The most shocking element of the hearing for both Shultz and Heldman was the language used when talking about the rape itself.

“Whether she was raped is not in question, yet in the courtroom, you wouldn’t know that,” Heldman said. “The first detective described the rape then ended by saying that since [Esparza] couldn’t overpower [Ramirez], she ‘consented to sex.’ It produced an audible gasp in the courtroom. The second detective then stated that Esparza ‘allowed Gonzalo to rape her.’”

Occidental students present at the hearing as well as others in solidarity with Esparza demonstrated visible shock at such language, according to Shultz. Shultz, who first learned of the case while taking Heldman’s Politics 101 class last fall, has worked closely on the case since Thanksgiving. Shortly after Shultz became involved, Esparza was taken into custody after being deemed a flight risk.

“This case is a perfect example of how rape culture can insidiously wind its way into the justice system,” Shultz said. “There seems to be an instinct to question what she was doing wrong, how this is her fault—it’s the victim-blaming rhetoric that is so common. Right after the hearing, we were outside courtroom standing in a circle commenting on how uncomfortable it made us feel, how casually [that language] was accepted.”

For Heldman, who founded the survivor advocacy organization End Rape on Campus, the language used at Wednesday’s hearing nevertheless surprised her.

“It was an illuminating experience, and it made me very uncomfortable to hear such a retrograde attitude from the mouths of law enforcement officers,” Heldman said.
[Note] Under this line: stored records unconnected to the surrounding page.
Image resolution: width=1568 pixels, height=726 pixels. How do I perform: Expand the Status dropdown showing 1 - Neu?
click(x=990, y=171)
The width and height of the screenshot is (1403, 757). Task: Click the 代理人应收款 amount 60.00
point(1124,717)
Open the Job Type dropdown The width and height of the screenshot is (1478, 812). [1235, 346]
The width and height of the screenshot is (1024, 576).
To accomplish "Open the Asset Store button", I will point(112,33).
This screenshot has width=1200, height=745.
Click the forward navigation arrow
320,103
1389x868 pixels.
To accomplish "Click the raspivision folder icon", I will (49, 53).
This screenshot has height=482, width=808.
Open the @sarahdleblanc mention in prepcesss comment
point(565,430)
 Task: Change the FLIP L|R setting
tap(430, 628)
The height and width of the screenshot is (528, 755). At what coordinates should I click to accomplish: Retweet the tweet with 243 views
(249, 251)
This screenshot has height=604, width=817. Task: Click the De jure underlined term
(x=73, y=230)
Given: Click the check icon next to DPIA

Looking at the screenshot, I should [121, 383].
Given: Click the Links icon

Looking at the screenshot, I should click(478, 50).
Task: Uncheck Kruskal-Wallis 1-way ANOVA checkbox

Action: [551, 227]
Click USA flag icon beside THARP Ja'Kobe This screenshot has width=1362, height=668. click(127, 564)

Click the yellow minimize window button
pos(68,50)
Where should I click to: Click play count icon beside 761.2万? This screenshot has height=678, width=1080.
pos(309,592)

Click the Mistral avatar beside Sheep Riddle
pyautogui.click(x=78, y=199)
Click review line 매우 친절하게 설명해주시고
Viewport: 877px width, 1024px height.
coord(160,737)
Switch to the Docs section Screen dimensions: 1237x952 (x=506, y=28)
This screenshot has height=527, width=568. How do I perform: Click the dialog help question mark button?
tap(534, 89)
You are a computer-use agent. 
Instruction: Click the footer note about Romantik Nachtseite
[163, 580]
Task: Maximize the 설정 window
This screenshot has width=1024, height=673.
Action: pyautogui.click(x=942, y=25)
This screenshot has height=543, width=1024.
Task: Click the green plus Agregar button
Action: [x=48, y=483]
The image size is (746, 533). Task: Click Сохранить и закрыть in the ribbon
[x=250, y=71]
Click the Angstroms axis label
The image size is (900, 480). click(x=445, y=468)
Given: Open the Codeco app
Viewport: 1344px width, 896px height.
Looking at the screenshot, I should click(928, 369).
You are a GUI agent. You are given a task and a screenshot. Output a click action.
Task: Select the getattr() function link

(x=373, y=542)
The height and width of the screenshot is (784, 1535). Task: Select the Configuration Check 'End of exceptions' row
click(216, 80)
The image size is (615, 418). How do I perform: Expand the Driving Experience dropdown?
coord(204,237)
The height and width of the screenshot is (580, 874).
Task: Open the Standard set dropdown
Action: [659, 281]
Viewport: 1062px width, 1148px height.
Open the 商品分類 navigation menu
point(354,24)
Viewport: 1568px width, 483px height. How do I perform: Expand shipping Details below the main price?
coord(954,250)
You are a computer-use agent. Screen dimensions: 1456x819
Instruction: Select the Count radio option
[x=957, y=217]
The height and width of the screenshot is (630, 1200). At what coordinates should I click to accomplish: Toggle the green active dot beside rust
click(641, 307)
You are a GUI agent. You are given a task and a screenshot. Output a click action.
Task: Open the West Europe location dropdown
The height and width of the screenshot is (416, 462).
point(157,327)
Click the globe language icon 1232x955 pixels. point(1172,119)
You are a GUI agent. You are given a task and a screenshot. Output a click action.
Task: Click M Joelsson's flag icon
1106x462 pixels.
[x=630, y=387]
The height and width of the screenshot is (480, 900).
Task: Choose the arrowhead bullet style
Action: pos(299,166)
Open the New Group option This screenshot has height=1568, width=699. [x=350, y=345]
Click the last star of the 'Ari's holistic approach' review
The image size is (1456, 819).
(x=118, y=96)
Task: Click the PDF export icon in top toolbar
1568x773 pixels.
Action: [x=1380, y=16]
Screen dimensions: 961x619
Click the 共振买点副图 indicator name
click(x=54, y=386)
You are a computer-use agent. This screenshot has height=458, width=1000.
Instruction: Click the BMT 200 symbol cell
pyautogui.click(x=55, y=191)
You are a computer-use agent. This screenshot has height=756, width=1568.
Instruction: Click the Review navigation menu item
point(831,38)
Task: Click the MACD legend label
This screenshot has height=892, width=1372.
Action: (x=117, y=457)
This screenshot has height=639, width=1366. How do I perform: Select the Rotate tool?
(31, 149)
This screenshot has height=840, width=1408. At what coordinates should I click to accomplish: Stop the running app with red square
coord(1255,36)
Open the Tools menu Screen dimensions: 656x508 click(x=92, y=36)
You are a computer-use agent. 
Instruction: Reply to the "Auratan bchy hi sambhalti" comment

The trial date for Esparza has not been set, though it will likely occur in late March. Students interested in contributing their voices to Esparza’s defense can join the Facebook page for updates, sign the Change.org petition, contribute to her legal defense fund and also attend Esparza’s trial when the date is set.

“I hope that the support for the campaign continues to grow until so many people are standing in solidarity with her that the case and the fact that there is no basis for a murder charge cannot be ignored,” Boyle said.

As a visible sign of support, students who attended the hearing have also been wearing purple ribbons. Students may also write to Esparza and visit her in jail, as Shultz has.

“Survivors see the message that they can’t trust the justice system—they would be blamed, scrutinized,” Shultz said. “I hope that we can come to the point where it wouldn’t be a point of contention that sexual assault occurred.”